#### Excerpted data ####

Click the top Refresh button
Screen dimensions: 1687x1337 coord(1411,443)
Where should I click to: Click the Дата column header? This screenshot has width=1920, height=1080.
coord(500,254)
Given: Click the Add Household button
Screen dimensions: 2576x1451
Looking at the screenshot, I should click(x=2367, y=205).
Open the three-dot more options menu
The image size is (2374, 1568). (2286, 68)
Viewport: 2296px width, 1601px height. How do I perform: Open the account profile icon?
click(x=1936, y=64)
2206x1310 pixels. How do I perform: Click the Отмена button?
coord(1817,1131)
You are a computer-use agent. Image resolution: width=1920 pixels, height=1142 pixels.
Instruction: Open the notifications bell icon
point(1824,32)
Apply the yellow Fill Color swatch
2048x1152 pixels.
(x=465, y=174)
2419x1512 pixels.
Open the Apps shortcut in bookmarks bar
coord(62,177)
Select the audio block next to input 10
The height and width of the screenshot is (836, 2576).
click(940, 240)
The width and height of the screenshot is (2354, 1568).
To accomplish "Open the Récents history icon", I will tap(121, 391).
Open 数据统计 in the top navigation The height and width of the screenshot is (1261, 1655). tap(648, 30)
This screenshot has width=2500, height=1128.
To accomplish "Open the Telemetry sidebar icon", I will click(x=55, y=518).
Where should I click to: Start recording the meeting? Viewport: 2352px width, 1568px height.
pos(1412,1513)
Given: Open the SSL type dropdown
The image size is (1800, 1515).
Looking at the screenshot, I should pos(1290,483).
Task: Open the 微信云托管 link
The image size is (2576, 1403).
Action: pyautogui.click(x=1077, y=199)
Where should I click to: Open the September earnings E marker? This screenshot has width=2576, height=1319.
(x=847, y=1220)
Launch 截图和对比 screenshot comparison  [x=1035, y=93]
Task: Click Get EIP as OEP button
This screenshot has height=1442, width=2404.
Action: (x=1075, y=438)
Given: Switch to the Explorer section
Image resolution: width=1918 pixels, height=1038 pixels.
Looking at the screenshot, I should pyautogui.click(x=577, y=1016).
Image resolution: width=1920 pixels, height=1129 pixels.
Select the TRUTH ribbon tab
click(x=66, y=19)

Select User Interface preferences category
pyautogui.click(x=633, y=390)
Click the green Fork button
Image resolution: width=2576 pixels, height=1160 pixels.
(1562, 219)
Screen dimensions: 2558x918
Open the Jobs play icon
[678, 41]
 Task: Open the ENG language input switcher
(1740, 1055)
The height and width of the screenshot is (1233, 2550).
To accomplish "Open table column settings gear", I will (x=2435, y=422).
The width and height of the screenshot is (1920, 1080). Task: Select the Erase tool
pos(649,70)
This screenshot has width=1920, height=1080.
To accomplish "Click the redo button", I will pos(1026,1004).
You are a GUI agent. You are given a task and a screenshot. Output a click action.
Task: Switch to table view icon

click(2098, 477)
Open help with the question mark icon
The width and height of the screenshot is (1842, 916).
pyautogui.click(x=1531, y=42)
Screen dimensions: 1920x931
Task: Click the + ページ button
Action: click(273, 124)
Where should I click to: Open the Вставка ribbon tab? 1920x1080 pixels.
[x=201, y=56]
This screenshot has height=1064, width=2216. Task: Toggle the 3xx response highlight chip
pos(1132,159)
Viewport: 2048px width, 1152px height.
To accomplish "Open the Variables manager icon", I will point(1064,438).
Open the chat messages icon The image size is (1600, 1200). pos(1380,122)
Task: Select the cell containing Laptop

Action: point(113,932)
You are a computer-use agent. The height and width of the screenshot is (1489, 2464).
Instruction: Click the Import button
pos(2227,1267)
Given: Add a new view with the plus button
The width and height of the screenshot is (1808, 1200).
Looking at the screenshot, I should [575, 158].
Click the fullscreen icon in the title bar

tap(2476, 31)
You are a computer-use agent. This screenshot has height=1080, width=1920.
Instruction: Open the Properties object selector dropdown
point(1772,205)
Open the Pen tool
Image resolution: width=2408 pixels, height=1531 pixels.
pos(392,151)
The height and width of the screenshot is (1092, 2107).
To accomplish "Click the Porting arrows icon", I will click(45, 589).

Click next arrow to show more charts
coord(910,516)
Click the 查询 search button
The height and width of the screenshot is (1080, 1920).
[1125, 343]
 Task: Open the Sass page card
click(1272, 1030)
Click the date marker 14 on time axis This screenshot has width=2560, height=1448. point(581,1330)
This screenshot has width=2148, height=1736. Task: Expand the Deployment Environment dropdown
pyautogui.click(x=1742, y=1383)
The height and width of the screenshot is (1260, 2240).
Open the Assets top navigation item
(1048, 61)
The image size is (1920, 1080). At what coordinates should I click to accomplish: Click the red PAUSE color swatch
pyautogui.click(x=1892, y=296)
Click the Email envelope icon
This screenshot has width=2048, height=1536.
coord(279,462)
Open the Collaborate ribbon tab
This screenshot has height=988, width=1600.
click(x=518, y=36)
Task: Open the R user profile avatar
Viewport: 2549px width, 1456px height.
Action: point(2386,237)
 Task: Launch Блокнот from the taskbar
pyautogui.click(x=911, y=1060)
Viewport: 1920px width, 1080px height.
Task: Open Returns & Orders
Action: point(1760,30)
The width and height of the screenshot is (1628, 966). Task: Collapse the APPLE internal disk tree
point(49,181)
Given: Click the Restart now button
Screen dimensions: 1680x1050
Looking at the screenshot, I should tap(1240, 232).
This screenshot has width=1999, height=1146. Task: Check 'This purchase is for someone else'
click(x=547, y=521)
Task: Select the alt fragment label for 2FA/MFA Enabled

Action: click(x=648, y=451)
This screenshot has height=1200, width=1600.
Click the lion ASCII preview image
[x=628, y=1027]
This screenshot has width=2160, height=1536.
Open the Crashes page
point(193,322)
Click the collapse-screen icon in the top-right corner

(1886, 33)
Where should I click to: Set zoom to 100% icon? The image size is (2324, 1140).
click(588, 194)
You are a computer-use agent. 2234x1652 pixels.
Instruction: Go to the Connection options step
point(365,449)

####

Task item
Every line of the material above that includes the string "computer" is required.

Task solution
You are a computer-use agent. Image resolution: width=1920 pixels, height=1142 pixels.
You are a computer-use agent. The height and width of the screenshot is (1489, 2464).
You are a computer-use agent. This screenshot has height=1080, width=1920.
You are a computer-use agent. 2234x1652 pixels.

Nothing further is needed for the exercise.